III J'ai le trac. C'est le grand jour, celui où chaque atelier doit montrer ce qu'il a fait : les peintres ont exposé dans les couloirs, les chanteurs et musiciens se massent dans l'entrée pour nous accueillir et nous, les acteurs, nous allons nous produire dans la salle de repos.
Quand j'arrive, avec mes habits de scène dans mon sac, je suis happée par la musique en passant la porte, c'est magnifique ! Ce ne sont que des amateurs, mais l'ensemble donne la chair de poule et les chanteurs forment un ensemble vraiment bon. La musique me suit alors que je découvre les œuvres des peintres. Noon, c'est la petite timide du secrétariat qui a dessiné ce nu d'homme ? Mais quels détails dans cette composition florale ! Je tourne la tête de tous côtés et suis surprise par le talent de mes collègues.
Dans la salle de repos, c'est le branle-bas de combat. - Dépêche-toi Huguette, représentation dans quinze minutes ! A peine le temps de me dire que j'ai peur, j'enfile la robe, je laisse Theresa me maquiller et je dois entrer en scène. Je me sens sur une autre planète.

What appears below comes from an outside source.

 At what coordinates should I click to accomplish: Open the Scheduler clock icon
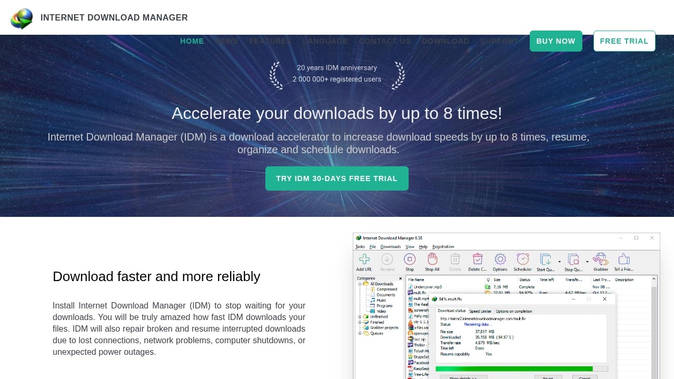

Je déclame mon texte, je m'amuse comme une folle dans ce rôle de mégère, je suis la mégère ! La dernière scène se termine, je sens la sueur perler à mon front et je respire un peu fort. Mon partenaire me regarde en souriant et nous entendons retentir les applaudissements. Je suis bien, mieux que je n'ai jamais été, je me tourne vers le public et donne la main aux autres acteurs pour le salut final. Je me sens vibrer, je me sens vivre, maintenant j'ai une passion.